▶ **Your goal**: Rewrite every one of the rows below as a numbered list, dropping any blank lines.

[Word and element pointing entries]
☆ ☆ ☆ ☆ ☆ ☆ ☆

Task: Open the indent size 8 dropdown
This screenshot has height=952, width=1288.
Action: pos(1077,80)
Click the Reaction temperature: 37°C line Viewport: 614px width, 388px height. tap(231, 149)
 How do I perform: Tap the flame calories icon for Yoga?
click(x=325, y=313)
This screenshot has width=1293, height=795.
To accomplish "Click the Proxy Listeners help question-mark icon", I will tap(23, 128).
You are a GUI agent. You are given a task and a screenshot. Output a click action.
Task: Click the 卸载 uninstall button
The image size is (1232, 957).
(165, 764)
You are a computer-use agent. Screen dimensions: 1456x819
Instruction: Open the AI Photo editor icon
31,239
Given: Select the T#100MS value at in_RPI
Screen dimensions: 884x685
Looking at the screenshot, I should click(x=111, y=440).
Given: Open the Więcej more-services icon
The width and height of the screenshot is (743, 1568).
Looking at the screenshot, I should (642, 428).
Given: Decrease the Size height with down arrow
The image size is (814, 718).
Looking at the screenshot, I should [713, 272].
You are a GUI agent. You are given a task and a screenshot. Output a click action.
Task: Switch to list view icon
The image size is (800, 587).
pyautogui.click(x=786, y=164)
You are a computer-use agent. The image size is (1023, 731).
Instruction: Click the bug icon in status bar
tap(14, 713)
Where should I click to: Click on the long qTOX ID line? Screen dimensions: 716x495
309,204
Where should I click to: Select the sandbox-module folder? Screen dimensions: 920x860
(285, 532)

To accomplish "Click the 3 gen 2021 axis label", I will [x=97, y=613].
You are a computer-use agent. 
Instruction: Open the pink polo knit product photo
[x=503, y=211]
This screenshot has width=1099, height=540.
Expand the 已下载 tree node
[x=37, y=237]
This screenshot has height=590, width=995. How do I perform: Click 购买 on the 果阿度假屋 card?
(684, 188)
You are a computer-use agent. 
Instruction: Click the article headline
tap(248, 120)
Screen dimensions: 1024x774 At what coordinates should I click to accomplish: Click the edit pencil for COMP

☆ ☆ ☆ ☆ ☆ ☆ ☆

▶ **Final answer**:
1. Task: Open the indent size 8 dropdown
2. This screenshot has height=952, width=1288.
3. Action: pos(1077,80)
4. Click the Reaction temperature: 37°C line Viewport: 614px width, 388px height. tap(231, 149)
5.  How do I perform: Tap the flame calories icon for Yoga?
6. click(x=325, y=313)
7. This screenshot has width=1293, height=795.
8. To accomplish "Click the Proxy Listeners help question-mark icon", I will tap(23, 128).
9. You are a GUI agent. You are given a task and a screenshot. Output a click action.
10. Task: Click the 卸载 uninstall button
11. The image size is (1232, 957).
12. (165, 764)
13. You are a computer-use agent. Screen dimensions: 1456x819
14. Instruction: Open the AI Photo editor icon
15. 31,239
16. Given: Select the T#100MS value at in_RPI
17. Screen dimensions: 884x685
18. Looking at the screenshot, I should click(x=111, y=440).
19. Given: Open the Więcej more-services icon
20. The width and height of the screenshot is (743, 1568).
21. Looking at the screenshot, I should (642, 428).
22. Given: Decrease the Size height with down arrow
23. The image size is (814, 718).
24. Looking at the screenshot, I should [713, 272].
25. You are a GUI agent. You are given a task and a screenshot. Output a click action.
26. Task: Switch to list view icon
27. The image size is (800, 587).
28. pyautogui.click(x=786, y=164)
29. You are a computer-use agent. The image size is (1023, 731).
30. Instruction: Click the bug icon in status bar
31. tap(14, 713)
32. Where should I click to: Click on the long qTOX ID line? Screen dimensions: 716x495
33. 309,204
34. Where should I click to: Select the sandbox-module folder? Screen dimensions: 920x860
35. (285, 532)
36. To accomplish "Click the 3 gen 2021 axis label", I will [x=97, y=613].
37. You are a computer-use agent. 
38. Instruction: Open the pink polo knit product photo
39. [x=503, y=211]
40. This screenshot has width=1099, height=540.
41. Expand the 已下载 tree node
42. [x=37, y=237]
43. This screenshot has height=590, width=995. How do I perform: Click 购买 on the 果阿度假屋 card?
44. (684, 188)
45. You are a computer-use agent. 
46. Instruction: Click the article headline
47. tap(248, 120)
48. Screen dimensions: 1024x774 At what coordinates should I click to accomplish: Click the edit pencil for COMP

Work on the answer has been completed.